In order to investigate the role of cortisol in the regulation of testicular function, adult male guinea pigs were challenged with ACTH (20 IU), cortisol (8 or 16 mumol), or with ACTH plus dexamethasone (DEX, 2 mumol). The amounts of cortisol, testosterone, progesterone, and androstenedione present in the plasma or secreted by incubated adrenals or testes were determined by radioimmunoassay. The plasma concentrations of LH were determined using a radioimmunoassay for rat LH. ACTH treatment elevated cortisol plasma concentrations to 999% of control values, whereas it reduced testosterone plasma levels to 43% of control values. ACTH treatment did not affect LH plasma levels. A significant negative correlation was found in ACTH-treated animals, when the cortisol and testosterone plasma concentrations in serially taken blood samples (30-240 min after treatment) were compared (rs = -0.90 and rs = -0.99, P < 0.05).
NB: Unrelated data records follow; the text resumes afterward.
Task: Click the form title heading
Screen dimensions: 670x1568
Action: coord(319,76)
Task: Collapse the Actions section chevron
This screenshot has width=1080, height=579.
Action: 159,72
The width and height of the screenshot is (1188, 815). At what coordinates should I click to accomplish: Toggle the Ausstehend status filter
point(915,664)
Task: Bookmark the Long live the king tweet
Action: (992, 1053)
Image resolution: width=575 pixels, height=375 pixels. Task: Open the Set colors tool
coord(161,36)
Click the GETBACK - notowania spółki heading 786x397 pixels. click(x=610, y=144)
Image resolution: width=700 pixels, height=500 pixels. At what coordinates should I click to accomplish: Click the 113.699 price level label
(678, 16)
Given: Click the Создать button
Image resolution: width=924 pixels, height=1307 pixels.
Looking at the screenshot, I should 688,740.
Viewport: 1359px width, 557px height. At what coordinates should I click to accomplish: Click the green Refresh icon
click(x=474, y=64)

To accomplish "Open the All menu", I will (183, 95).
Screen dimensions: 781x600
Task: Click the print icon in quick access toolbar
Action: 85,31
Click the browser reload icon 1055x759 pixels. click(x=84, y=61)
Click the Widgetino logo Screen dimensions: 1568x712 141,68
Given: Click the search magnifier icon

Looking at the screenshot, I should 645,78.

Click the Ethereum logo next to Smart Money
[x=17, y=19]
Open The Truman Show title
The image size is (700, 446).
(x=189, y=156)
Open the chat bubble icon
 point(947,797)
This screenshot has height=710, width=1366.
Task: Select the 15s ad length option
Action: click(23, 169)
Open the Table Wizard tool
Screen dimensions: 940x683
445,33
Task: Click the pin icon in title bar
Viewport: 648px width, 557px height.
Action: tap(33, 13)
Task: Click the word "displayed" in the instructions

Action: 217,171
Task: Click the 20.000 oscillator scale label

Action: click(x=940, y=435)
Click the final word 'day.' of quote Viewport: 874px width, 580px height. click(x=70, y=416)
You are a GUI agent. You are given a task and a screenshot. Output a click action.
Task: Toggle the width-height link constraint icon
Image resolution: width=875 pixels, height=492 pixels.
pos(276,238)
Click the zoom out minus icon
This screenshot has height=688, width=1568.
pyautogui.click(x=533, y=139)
In addition to cortisol, ACTH raised progesterone and androstenedione plasma concentrations. If animals were treated with 2 mumol DEX + ACTH, the plasma levels of cortisol and androstenedione but not of progesterone, testosterone or LH were changed. ACTH stimulated the in vitro secretion of cortisol, progesterone and androstenedione by the adrenals but reduced the in vitro release of androstenedione and testosterone by the testes. In summary, treatment of guinea pigs resulted in elevated cortisol and in reduced testosterone plasma concentrations. The mechanism of the cortisol-induced inhibition of testicular function was independent of the LH plasma concentrations. The in vitro experiments indicate that cortisol directly interacts with the Leydig cells, presumably by inhibiting the activity of the testicular 17 alpha-hydroxylase and/or C17,20-lyase. Taking into account the results of comparable investigations in the rat, the inhibition of the testicular 17 alpha-hydroxylase and/or C17,20-lyase takes place if the intracellular cortisol exceeds the capacity of the 11 beta-hydroxysteroid dehydrogenase to inactivate it.